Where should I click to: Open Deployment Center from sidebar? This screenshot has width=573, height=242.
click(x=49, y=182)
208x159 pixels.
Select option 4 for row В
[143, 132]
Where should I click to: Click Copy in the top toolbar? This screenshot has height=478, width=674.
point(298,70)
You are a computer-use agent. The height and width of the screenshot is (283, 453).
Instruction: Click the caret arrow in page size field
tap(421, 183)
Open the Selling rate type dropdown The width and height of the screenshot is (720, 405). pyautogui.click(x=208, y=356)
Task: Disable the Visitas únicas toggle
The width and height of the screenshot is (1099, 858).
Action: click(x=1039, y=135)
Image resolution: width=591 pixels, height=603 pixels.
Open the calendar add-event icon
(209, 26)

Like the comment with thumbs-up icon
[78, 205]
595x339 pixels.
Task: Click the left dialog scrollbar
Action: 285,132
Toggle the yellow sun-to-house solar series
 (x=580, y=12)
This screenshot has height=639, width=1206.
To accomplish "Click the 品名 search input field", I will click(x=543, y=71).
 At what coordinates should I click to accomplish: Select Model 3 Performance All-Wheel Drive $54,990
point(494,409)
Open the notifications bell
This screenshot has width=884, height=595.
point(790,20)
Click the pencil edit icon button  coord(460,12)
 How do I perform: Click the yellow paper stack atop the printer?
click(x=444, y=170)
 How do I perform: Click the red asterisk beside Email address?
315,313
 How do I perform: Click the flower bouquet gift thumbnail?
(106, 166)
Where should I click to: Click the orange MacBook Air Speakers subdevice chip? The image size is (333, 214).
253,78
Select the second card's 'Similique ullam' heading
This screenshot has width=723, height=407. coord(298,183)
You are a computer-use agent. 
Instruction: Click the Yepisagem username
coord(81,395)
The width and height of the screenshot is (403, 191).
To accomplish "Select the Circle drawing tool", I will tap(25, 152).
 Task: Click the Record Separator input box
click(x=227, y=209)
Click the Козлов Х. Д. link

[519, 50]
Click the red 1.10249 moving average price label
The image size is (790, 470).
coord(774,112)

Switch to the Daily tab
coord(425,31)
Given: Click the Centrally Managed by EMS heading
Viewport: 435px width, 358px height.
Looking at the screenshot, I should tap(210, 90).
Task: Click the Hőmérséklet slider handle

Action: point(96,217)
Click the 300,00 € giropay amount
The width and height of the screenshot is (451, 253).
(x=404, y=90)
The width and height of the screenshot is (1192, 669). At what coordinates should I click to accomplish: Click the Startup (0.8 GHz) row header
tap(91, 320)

▶ DIRECTIONS:
Look through the lines above and collect those with the word "agent".

▶ ANSWER BOX:
You are a computer-use agent. The height and width of the screenshot is (283, 453).
You are a computer-use agent. 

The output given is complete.